◆ Extracto de datos:
● ● ● ●

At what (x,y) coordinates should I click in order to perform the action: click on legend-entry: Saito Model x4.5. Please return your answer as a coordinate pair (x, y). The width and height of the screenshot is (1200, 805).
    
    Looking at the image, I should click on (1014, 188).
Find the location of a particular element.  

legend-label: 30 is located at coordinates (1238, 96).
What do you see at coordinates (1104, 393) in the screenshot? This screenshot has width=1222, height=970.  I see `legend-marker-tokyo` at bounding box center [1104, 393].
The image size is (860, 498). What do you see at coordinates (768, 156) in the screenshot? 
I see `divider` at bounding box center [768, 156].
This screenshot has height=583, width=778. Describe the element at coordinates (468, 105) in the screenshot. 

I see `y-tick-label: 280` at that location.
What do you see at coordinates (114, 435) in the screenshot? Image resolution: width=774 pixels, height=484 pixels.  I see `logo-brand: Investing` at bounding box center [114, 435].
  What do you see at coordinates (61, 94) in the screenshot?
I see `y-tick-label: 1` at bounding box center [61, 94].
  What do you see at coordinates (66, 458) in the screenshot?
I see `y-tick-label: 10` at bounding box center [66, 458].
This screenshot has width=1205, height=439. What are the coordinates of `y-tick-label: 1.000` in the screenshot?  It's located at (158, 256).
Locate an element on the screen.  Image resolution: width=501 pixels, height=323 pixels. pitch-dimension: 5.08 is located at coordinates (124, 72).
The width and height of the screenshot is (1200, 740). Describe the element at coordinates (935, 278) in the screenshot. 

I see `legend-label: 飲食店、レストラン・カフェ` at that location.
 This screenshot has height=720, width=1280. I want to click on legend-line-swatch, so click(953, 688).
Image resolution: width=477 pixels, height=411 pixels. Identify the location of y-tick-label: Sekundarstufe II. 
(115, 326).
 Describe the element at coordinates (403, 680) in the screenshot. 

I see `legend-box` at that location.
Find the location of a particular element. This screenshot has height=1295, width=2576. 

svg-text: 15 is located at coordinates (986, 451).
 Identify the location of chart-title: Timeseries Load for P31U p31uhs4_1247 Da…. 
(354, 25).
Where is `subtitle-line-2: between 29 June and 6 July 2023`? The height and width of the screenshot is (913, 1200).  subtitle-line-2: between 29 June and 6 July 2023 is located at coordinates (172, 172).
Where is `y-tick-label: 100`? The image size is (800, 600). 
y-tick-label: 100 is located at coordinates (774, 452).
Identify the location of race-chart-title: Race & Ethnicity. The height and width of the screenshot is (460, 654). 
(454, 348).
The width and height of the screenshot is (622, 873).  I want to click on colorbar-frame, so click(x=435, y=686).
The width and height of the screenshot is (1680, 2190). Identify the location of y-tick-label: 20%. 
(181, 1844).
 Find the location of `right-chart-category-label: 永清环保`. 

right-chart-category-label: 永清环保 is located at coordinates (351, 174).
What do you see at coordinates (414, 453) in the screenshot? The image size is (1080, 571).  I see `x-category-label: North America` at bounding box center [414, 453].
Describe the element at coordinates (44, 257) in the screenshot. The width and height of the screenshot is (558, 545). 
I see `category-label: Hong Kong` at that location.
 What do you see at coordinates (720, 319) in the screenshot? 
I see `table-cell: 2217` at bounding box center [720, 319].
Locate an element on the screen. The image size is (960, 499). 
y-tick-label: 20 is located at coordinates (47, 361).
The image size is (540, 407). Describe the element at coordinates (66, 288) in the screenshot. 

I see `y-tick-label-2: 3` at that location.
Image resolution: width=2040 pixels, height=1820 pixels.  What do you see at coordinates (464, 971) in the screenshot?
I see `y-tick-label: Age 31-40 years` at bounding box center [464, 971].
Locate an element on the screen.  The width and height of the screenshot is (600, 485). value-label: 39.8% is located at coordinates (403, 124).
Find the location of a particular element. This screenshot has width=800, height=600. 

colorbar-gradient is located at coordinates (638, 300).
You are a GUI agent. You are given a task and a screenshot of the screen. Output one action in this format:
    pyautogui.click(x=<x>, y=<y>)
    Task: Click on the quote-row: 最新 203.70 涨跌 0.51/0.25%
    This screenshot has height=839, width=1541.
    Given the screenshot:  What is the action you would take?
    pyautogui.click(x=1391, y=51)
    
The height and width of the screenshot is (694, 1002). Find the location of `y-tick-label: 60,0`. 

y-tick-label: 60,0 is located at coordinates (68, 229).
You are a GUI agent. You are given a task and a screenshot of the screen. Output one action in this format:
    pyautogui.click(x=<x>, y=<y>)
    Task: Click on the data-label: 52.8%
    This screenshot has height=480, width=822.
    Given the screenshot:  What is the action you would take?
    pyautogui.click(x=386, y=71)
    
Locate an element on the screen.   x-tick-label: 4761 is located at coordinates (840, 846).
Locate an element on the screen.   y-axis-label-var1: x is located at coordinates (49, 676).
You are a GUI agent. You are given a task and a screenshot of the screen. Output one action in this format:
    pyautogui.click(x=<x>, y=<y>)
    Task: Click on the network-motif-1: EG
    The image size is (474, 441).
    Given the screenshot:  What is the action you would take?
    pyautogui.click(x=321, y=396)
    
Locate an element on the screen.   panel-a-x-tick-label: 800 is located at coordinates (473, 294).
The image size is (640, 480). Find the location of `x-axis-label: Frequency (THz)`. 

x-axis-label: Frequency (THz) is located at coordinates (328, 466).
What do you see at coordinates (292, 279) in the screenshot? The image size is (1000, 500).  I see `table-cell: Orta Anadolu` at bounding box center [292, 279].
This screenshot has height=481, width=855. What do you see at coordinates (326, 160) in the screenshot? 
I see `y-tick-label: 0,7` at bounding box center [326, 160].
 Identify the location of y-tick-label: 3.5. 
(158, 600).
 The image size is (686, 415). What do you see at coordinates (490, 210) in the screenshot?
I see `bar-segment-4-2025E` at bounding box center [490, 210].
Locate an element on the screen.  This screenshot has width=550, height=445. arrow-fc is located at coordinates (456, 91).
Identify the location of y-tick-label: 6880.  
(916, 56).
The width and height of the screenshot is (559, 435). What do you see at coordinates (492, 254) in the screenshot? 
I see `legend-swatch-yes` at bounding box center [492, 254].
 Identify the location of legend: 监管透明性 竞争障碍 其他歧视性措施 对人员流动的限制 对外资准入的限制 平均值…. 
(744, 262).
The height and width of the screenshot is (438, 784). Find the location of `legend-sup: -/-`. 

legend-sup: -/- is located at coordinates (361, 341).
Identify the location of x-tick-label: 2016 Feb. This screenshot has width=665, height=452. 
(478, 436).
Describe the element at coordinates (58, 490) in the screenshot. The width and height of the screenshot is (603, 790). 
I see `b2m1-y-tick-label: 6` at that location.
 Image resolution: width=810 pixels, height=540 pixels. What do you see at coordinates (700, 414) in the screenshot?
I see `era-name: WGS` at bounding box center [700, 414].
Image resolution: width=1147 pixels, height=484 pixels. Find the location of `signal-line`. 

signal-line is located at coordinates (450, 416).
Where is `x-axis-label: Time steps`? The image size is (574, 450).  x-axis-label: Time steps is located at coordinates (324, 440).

● ● ● ●

◆ Enunciado: Convierte todas las líneas de arriba en una lista JSON de cadenas, con una cadena por línea y sin las líneas en blanco.

◆ Resultado esperado:
[
  "At what (x,y) coordinates should I click in order to perform the action: click on legend-entry: Saito Model x4.5. Please return your answer as a coordinate pair (x, y). The width and height of the screenshot is (1200, 805).",
  "    Looking at the image, I should click on (1014, 188).",
  "Find the location of a particular element.  ",
  "legend-label: 30 is located at coordinates (1238, 96).",
  "What do you see at coordinates (1104, 393) in the screenshot? This screenshot has width=1222, height=970.  I see `legend-marker-tokyo` at bounding box center [1104, 393].",
  "The image size is (860, 498). What do you see at coordinates (768, 156) in the screenshot? ",
  "I see `divider` at bounding box center [768, 156].",
  "This screenshot has height=583, width=778. Describe the element at coordinates (468, 105) in the screenshot. ",
  "I see `y-tick-label: 280` at that location.",
  "What do you see at coordinates (114, 435) in the screenshot? Image resolution: width=774 pixels, height=484 pixels.  I see `logo-brand: Investing` at bounding box center [114, 435].",
  "  What do you see at coordinates (61, 94) in the screenshot?",
  "I see `y-tick-label: 1` at bounding box center [61, 94].",
  "  What do you see at coordinates (66, 458) in the screenshot?",
  "I see `y-tick-label: 10` at bounding box center [66, 458].",
  "This screenshot has width=1205, height=439. What are the coordinates of `y-tick-label: 1.000` in the screenshot?  It's located at (158, 256).",
  "Locate an element on the screen.  Image resolution: width=501 pixels, height=323 pixels. pitch-dimension: 5.08 is located at coordinates (124, 72).",
  "The width and height of the screenshot is (1200, 740). Describe the element at coordinates (935, 278) in the screenshot. ",
  "I see `legend-label: 飲食店、レストラン・カフェ` at that location.",
  " This screenshot has height=720, width=1280. I want to click on legend-line-swatch, so click(953, 688).",
  "Image resolution: width=477 pixels, height=411 pixels. Identify the location of y-tick-label: Sekundarstufe II. ",
  "(115, 326).",
  " Describe the element at coordinates (403, 680) in the screenshot. ",
  "I see `legend-box` at that location.",
  "Find the location of a particular element. This screenshot has height=1295, width=2576. ",
  "svg-text: 15 is located at coordinates (986, 451).",
  " Identify the location of chart-title: Timeseries Load for P31U p31uhs4_1247 Da…. ",
  "(354, 25).",
  "Where is `subtitle-line-2: between 29 June and 6 July 2023`? The height and width of the screenshot is (913, 1200).  subtitle-line-2: between 29 June and 6 July 2023 is located at coordinates (172, 172).",
  "Where is `y-tick-label: 100`? The image size is (800, 600). ",
  "y-tick-label: 100 is located at coordinates (774, 452).",
  "Identify the location of race-chart-title: Race & Ethnicity. The height and width of the screenshot is (460, 654). ",
  "(454, 348).",
  "The width and height of the screenshot is (622, 873).  I want to click on colorbar-frame, so click(x=435, y=686).",
  "The width and height of the screenshot is (1680, 2190). Identify the location of y-tick-label: 20%. ",
  "(181, 1844).",
  " Find the location of `right-chart-category-label: 永清环保`. ",
  "right-chart-category-label: 永清环保 is located at coordinates (351, 174).",
  "What do you see at coordinates (414, 453) in the screenshot? The image size is (1080, 571).  I see `x-category-label: North America` at bounding box center [414, 453].",
  "Describe the element at coordinates (44, 257) in the screenshot. The width and height of the screenshot is (558, 545). ",
  "I see `category-label: Hong Kong` at that location.",
  " What do you see at coordinates (720, 319) in the screenshot? ",
  "I see `table-cell: 2217` at bounding box center [720, 319].",
  "Locate an element on the screen. The image size is (960, 499). ",
  "y-tick-label: 20 is located at coordinates (47, 361).",
  "The image size is (540, 407). Describe the element at coordinates (66, 288) in the screenshot. ",
  "I see `y-tick-label-2: 3` at that location.",
  "Image resolution: width=2040 pixels, height=1820 pixels.  What do you see at coordinates (464, 971) in the screenshot?",
  "I see `y-tick-label: Age 31-40 years` at bounding box center [464, 971].",
  "Locate an element on the screen.  The width and height of the screenshot is (600, 485). value-label: 39.8% is located at coordinates (403, 124).",
  "Find the location of a particular element. This screenshot has width=800, height=600. ",
  "colorbar-gradient is located at coordinates (638, 300).",
  "You are a GUI agent. You are given a task and a screenshot of the screen. Output one action in this format:",
  "    pyautogui.click(x=<x>, y=<y>)",
  "    Task: Click on the quote-row: 最新 203.70 涨跌 0.51/0.25%",
  "    This screenshot has height=839, width=1541.",
  "    Given the screenshot:  What is the action you would take?",
  "    pyautogui.click(x=1391, y=51)",
  "The height and width of the screenshot is (694, 1002). Find the location of `y-tick-label: 60,0`. ",
  "y-tick-label: 60,0 is located at coordinates (68, 229).",
  "You are a GUI agent. You are given a task and a screenshot of the screen. Output one action in this format:",
  "    pyautogui.click(x=<x>, y=<y>)",
  "    Task: Click on the data-label: 52.8%",
  "    This screenshot has height=480, width=822.",
  "    Given the screenshot:  What is the action you would take?",
  "    pyautogui.click(x=386, y=71)",
  "Locate an element on the screen.   x-tick-label: 4761 is located at coordinates (840, 846).",
  "Locate an element on the screen.   y-axis-label-var1: x is located at coordinates (49, 676).",
  "You are a GUI agent. You are given a task and a screenshot of the screen. Output one action in this format:",
  "    pyautogui.click(x=<x>, y=<y>)",
  "    Task: Click on the network-motif-1: EG",
  "    The image size is (474, 441).",
  "    Given the screenshot:  What is the action you would take?",
  "    pyautogui.click(x=321, y=396)",
  "Locate an element on the screen.   panel-a-x-tick-label: 800 is located at coordinates (473, 294).",
  "The image size is (640, 480). Find the location of `x-axis-label: Frequency (THz)`. ",
  "x-axis-label: Frequency (THz) is located at coordinates (328, 466).",
  "What do you see at coordinates (292, 279) in the screenshot? The image size is (1000, 500).  I see `table-cell: Orta Anadolu` at bounding box center [292, 279].",
  "This screenshot has height=481, width=855. What do you see at coordinates (326, 160) in the screenshot? ",
  "I see `y-tick-label: 0,7` at bounding box center [326, 160].",
  " Identify the location of y-tick-label: 3.5. ",
  "(158, 600).",
  " The image size is (686, 415). What do you see at coordinates (490, 210) in the screenshot?",
  "I see `bar-segment-4-2025E` at bounding box center [490, 210].",
  "Locate an element on the screen.  This screenshot has width=550, height=445. arrow-fc is located at coordinates (456, 91).",
  "Identify the location of y-tick-label: 6880.  ",
  "(916, 56).",
  "The width and height of the screenshot is (559, 435). What do you see at coordinates (492, 254) in the screenshot? ",
  "I see `legend-swatch-yes` at bounding box center [492, 254].",
  " Identify the location of legend: 监管透明性 竞争障碍 其他歧视性措施 对人员流动的限制 对外资准入的限制 平均值…. ",
  "(744, 262).",
  "The height and width of the screenshot is (438, 784). Find the location of `legend-sup: -/-`. ",
  "legend-sup: -/- is located at coordinates (361, 341).",
  "Identify the location of x-tick-label: 2016 Feb. This screenshot has width=665, height=452. ",
  "(478, 436).",
  "Describe the element at coordinates (58, 490) in the screenshot. The width and height of the screenshot is (603, 790). ",
  "I see `b2m1-y-tick-label: 6` at that location.",
  " Image resolution: width=810 pixels, height=540 pixels. What do you see at coordinates (700, 414) in the screenshot?",
  "I see `era-name: WGS` at bounding box center [700, 414].",
  "Image resolution: width=1147 pixels, height=484 pixels. Find the location of `signal-line`. ",
  "signal-line is located at coordinates (450, 416).",
  "Where is `x-axis-label: Time steps`? The image size is (574, 450).  x-axis-label: Time steps is located at coordinates (324, 440)."
]